Add or update complex device data.
.. code-block:: python
>>> from datetime import datetime
>>> from pprint import pprint
>>> from peat.data import DeviceData, Interface, Memory, Tag, Register
# Create the device instance
>>> dev = DeviceData()
# Add a single network interface with IP of 192.0.2.20
# NOTE: MAC address and hostname will be auto-resolved
# the next time "dev.populate_fields()" is called.
>>> dev.store("interface", Interface(ip="192.0.2.20", type="ethernet"))
>>> dev.export(only_fields="interface")
{'interface': [{'type': 'ethernet', 'ip': '192.0.2.20'}]}
# Add a HTTP service to the interface with an IP of 192.0.2.20
>>> dev.store(
"service",
Service(protocol="http", port=80),
# Lookup the interface for the service to be associated with
interface_lookup={"ip": "192.0.2.20"})
>>> dev.export(only_fields="service")
{'service': [{'port': 80, 'protocol': 'http', 'transport': 'tcp'}]}
>>> pprint(dev.export(only_fields="interface"))
{'interface': [{'ip': '192.0.2.20',
'services': [{'port': 80,
'protocol': 'http',
'transport': 'tcp'}],
'type': 'ethernet'}]}
# Services are also stored in interfaces
>>> dev.service[0] == dev.interface[0].services[0]
True
# However, keep in mind it's not the same instance, so changes to the
# interface in dev.service will not be reflected in the one in
# interface.services. If making changes, use store().
>>> dev.service[0] is dev.interface[0].services[0]
False
# I/O protocol registers, e.g. for Modbus and DNP3
>>> dev.store("registers", Register(protocol="dnp3", data_type="bool"))

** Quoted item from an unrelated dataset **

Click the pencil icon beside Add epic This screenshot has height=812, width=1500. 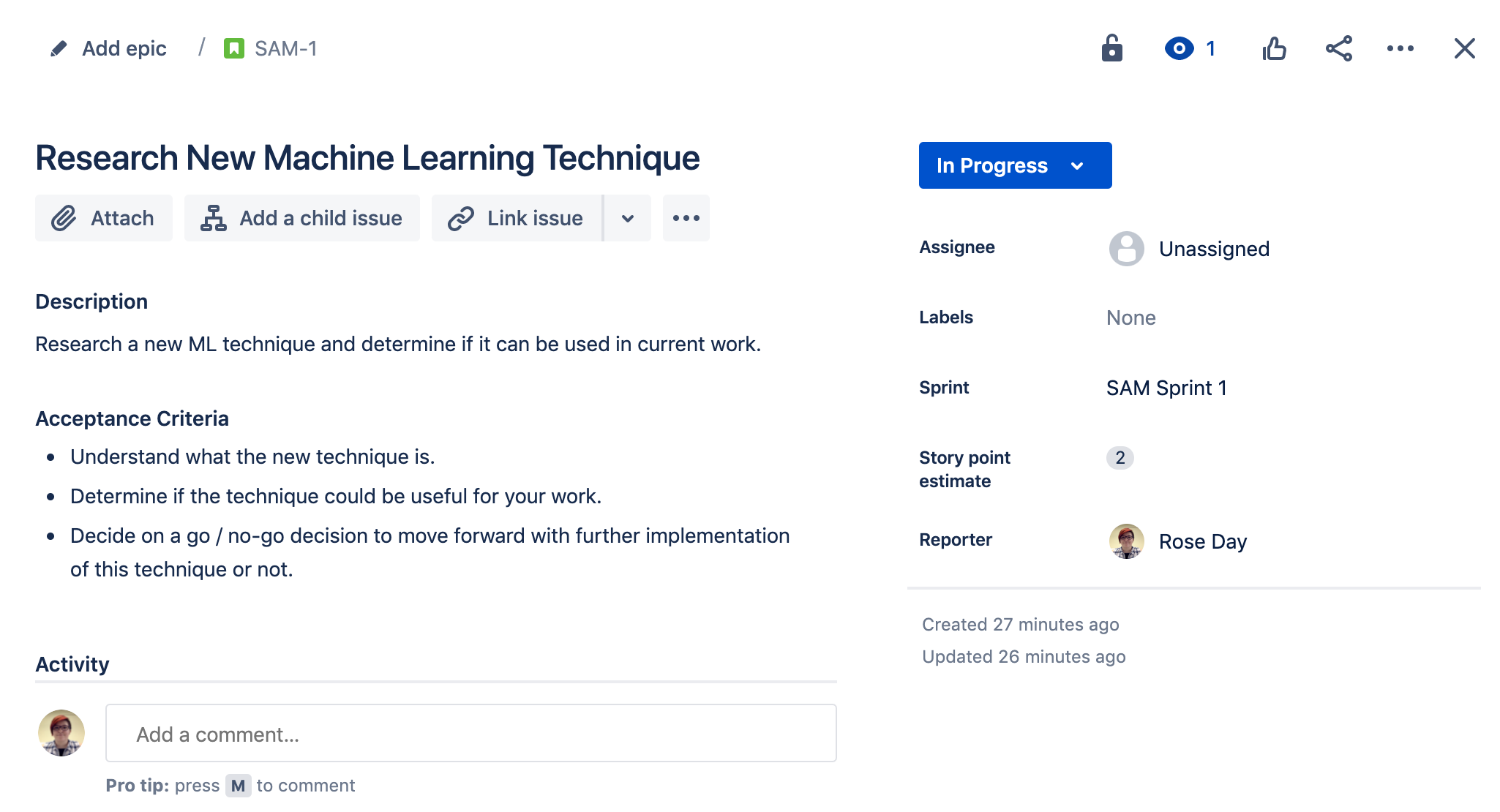click(59, 49)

>>> pprint(dev.export(only_fields="registers"))
{'registers': [{'data_type': 'bool', 'protocol': 'dnp3'}]}
# I/O tags, e.g. from a SCADA database
>>> dev.store("tag", Tag(name="var_rtu-8_I0", type="binary"))

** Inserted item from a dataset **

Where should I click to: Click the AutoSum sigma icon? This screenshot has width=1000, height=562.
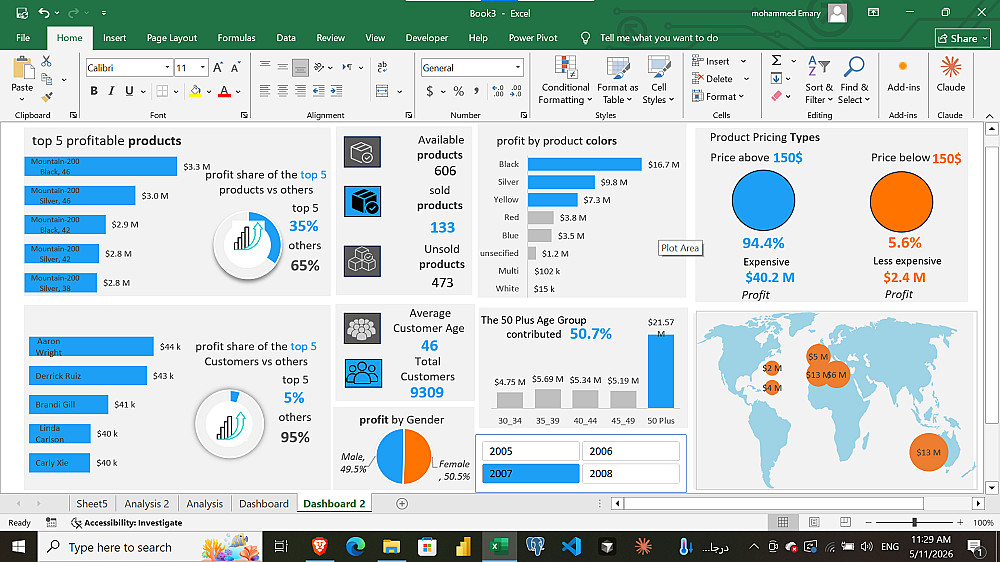[776, 61]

>>> pprint(dev.export(only_fields="tag"))
{'tag': [{'name': 'var_rtu-8_I0', 'type': 'binary'}]}
# Store a raw read from device memory
>>> dev.store("memory", Memory(
address="0000FFAB",
created=datetime(2019, 2, 25, 17, 39, 11, 507318),
value="D3ADB33F"))
>>> dev.memory
[Memory(address='0000FFAB', created=datetime.datetime(2019, 2, 25, 17, 39, 11, 507318), device='192.0.2.20', value='D3ADB33F')]
>>> pprint(dev.export(only_fields="memory"))
{'memory': [{'address': '0000FFAB',
'created': '2019-02-25 17:39:11.507318',
'device': '192.0.2.20',
'value': 'D3ADB33F'}]}
# Adding a module by constructing a new DeviceData object
>>> io_module = DeviceData(name="digitalIO", type="I/O", slot="1")
>>> dev.store("module", io_module)
>>> dev.export(only_fields="module")
{'module': [{'name': 'digitalIO', 'type': 'I/O', 'slot': '1'}]}
.. note::
If unset, the :attr:`~peat.data.models.DeviceData.id` attribute on this
object will be set to the IP of the first Interface added via
:meth:`~peat.data.models.DeviceData.store`
.. note::
When adding a service, the interface the service should be associated
with can be specified by including specific keys in the ``interface_lookup`` argument.
These keys are: ``name``, ``ip``, ``serial_port``, ``mac``, and ``hostname``.
Example: ``interface_lookup={"ip": "192.0.2.20"}`` will add the service to the
Interface object with an IP address of ``192.0.2.20``.
Args:
key: Name of the field to add or edit, e.g. ``interface`` to
add data to a new or existing interface.
value: Value to store. Type and structure depends
on the field being changed.
lookup: Values to use to search for an existing item to edit.
.. note::
If :obj:`None`, then ``lookup`` will fallback to hardcoded
search defaults if the type is :class:`~peat.data.models.Service`
or :class:`~peat.data.models.Interface`.
The lookup value can be one of the following:
- String of an attribute name to compare, e.g. ``"ip"``
to use the ``ip`` attribute to compare interfaces.
- A list of strings of attribute names to compare, e.g.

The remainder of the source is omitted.